_DATA PROVIDED_

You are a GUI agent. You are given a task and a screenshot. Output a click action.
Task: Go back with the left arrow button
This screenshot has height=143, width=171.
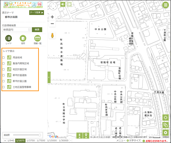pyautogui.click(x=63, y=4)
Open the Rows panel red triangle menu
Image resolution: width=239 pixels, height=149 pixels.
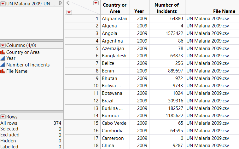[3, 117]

---

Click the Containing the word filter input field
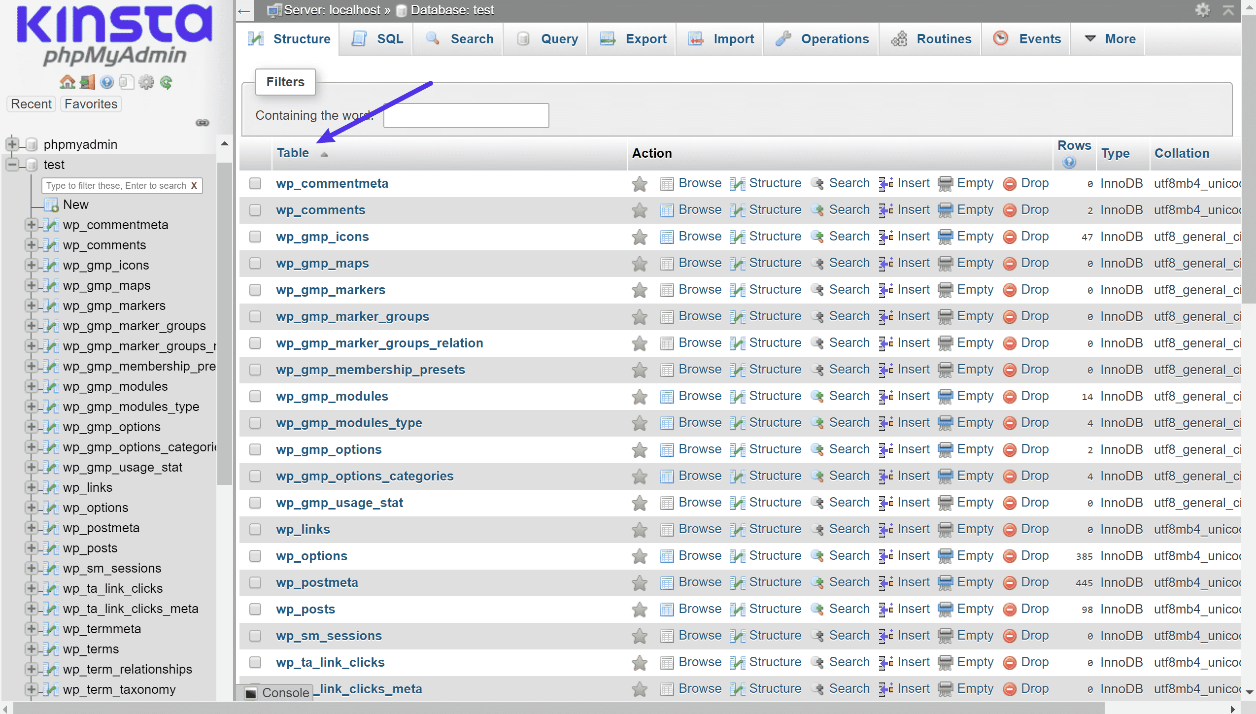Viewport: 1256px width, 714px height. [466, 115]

_WRITTEN REQUEST_
Give the rows between the lines holding "Click the Containing" and "Viewport: 1256px width, 714px", inclusive, as a two-column CSV with the header instruction,location, one line per row. Put each field in quotes, turn any line breaks into spaces, and leave the pictures out.

_OUTPUT OF THE EXERCISE_
instruction,location
"Click the Containing the word filter input field","Viewport: 1256px width, 714px height. [466, 115]"